[DIRECTIONS FOR THIS TASK] Your job with the data below: print everything from the line that holds "Image resolution: width=2576, height=1449." down to the line that holds "Refund policy (1391, 470)", ends included, exactly, and nothing else.

[DATASET EXTRACT]
= Beginning of Section =
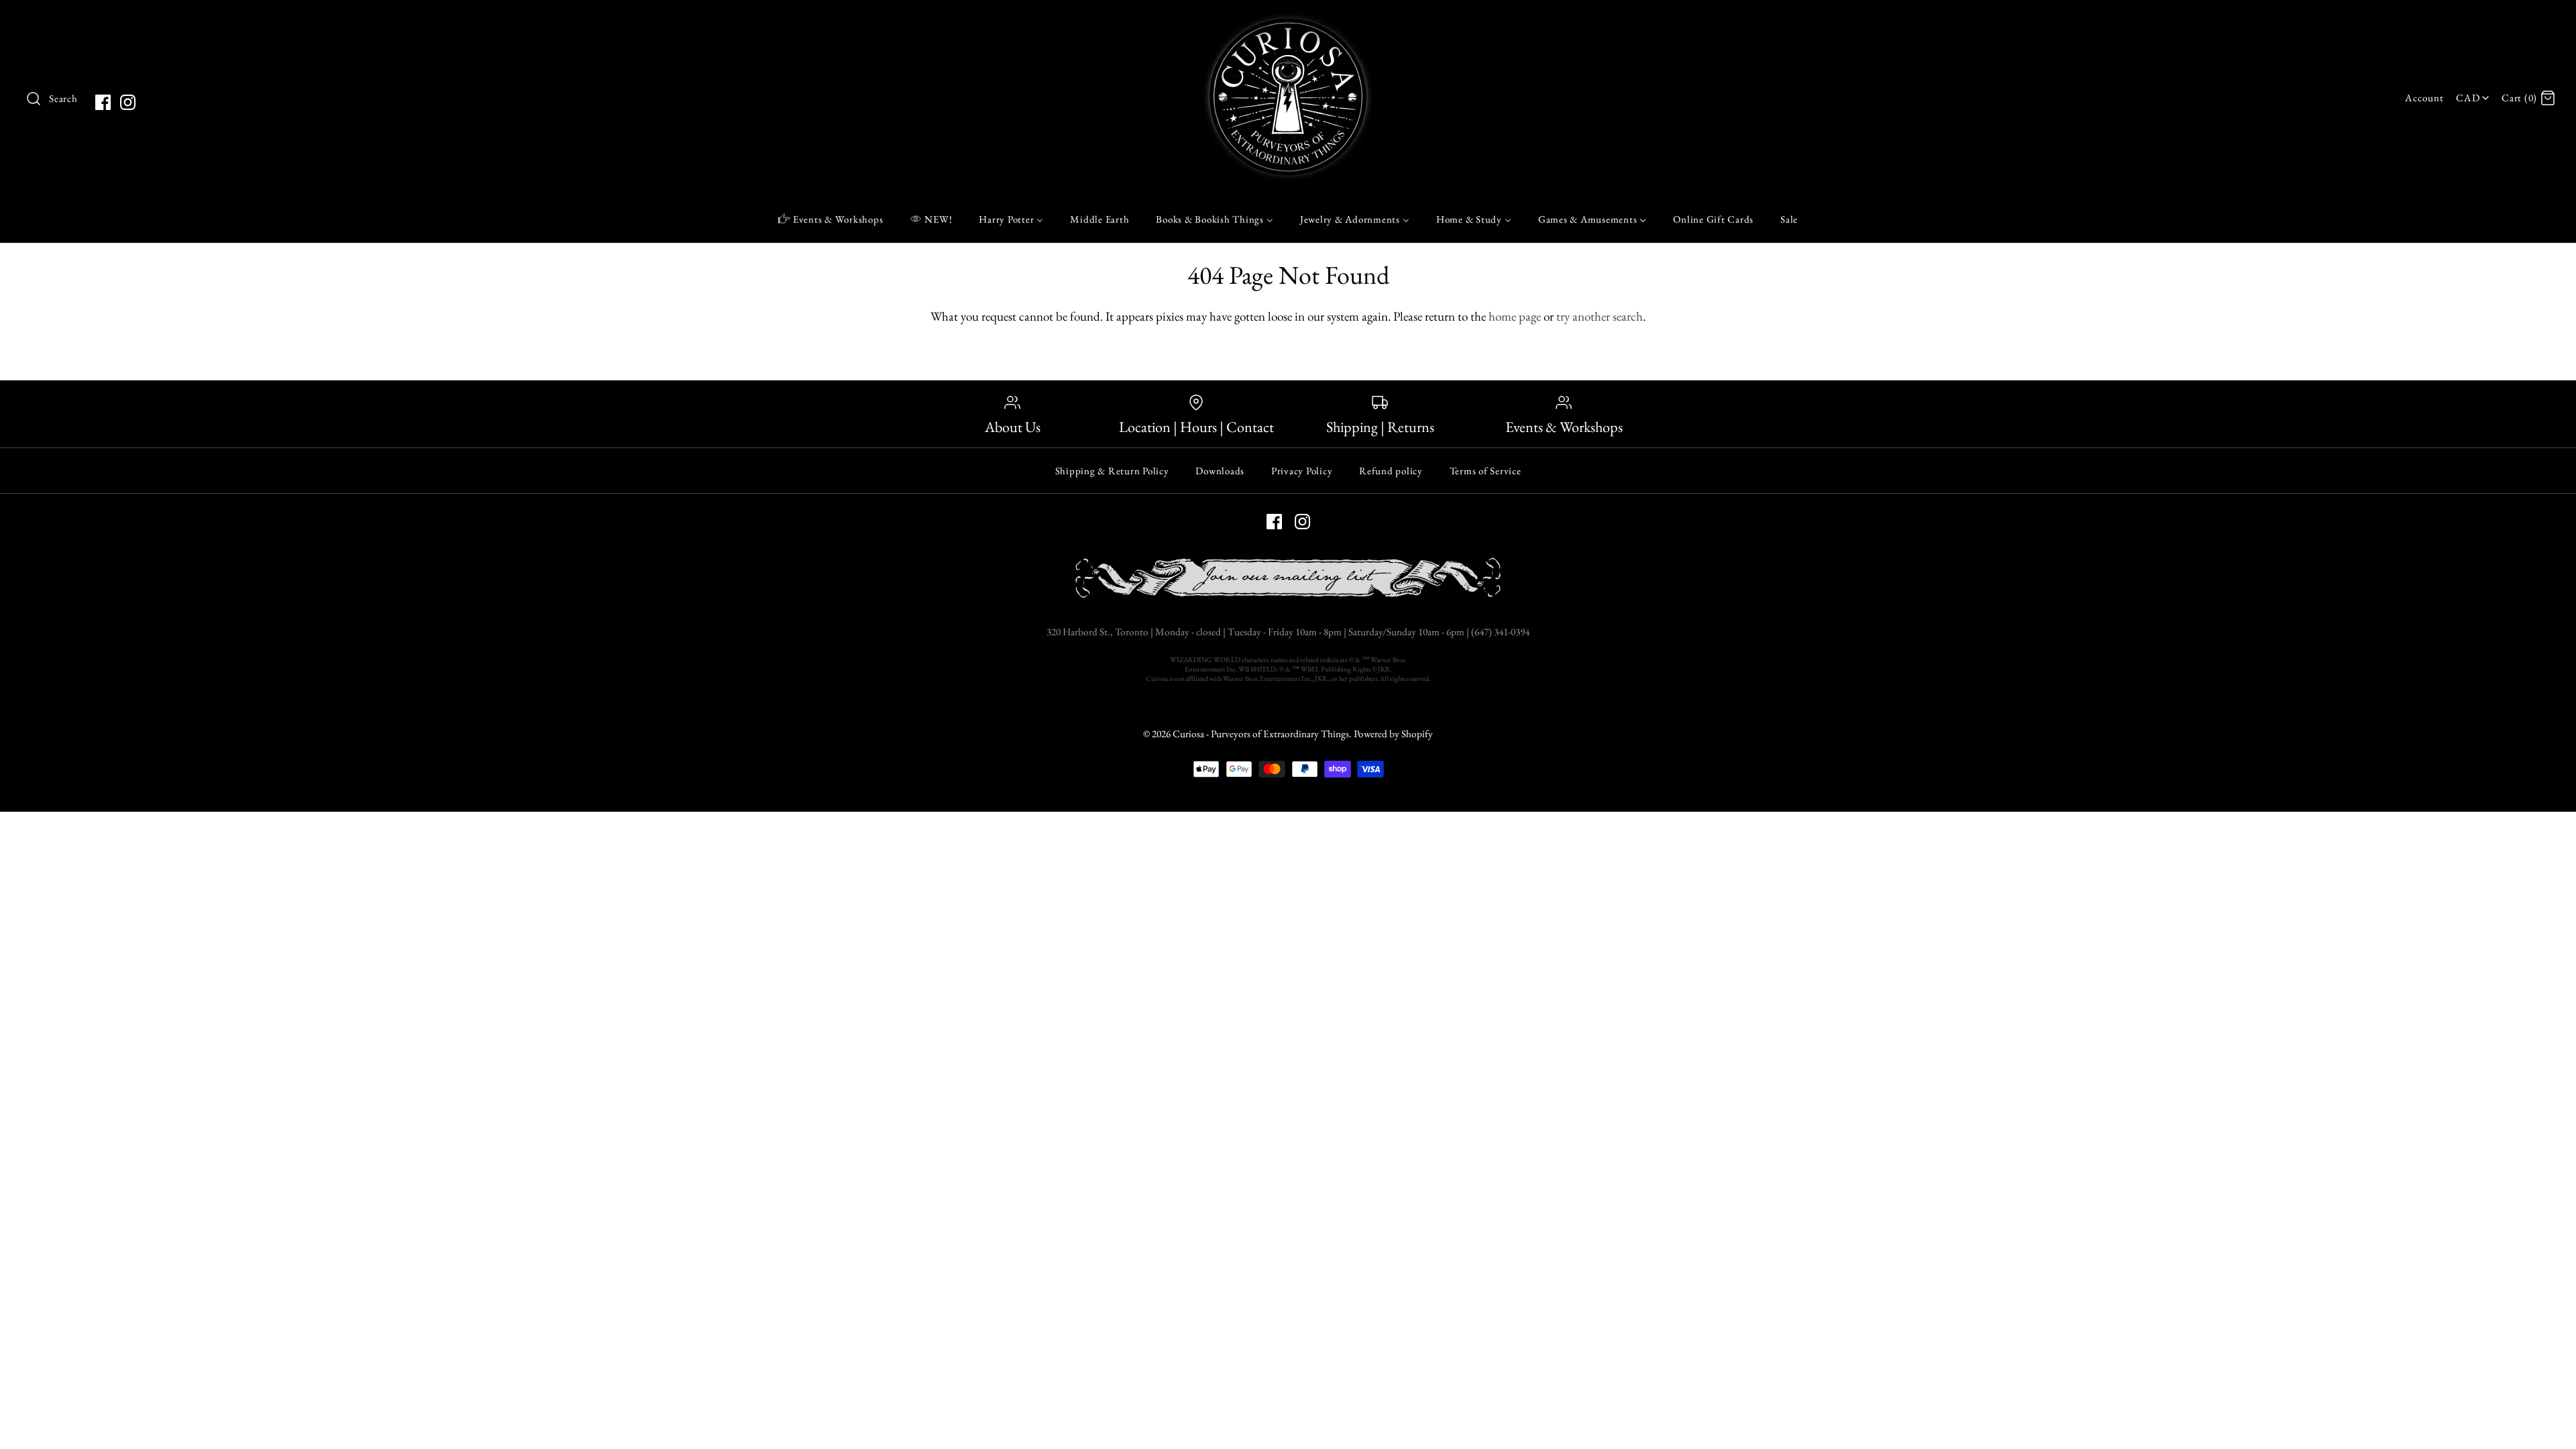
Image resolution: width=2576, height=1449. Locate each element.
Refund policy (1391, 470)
= End of Section =
= Beginning of Section =
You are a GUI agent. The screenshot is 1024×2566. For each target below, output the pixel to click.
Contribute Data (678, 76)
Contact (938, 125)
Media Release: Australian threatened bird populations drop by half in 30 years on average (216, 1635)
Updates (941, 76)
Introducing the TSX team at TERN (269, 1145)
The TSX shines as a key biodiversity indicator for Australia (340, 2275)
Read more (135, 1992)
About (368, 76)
= End of Section =
[TASK RESULT]
Image resolution: width=2576, height=1449. Locate each element.
Refund policy (1391, 470)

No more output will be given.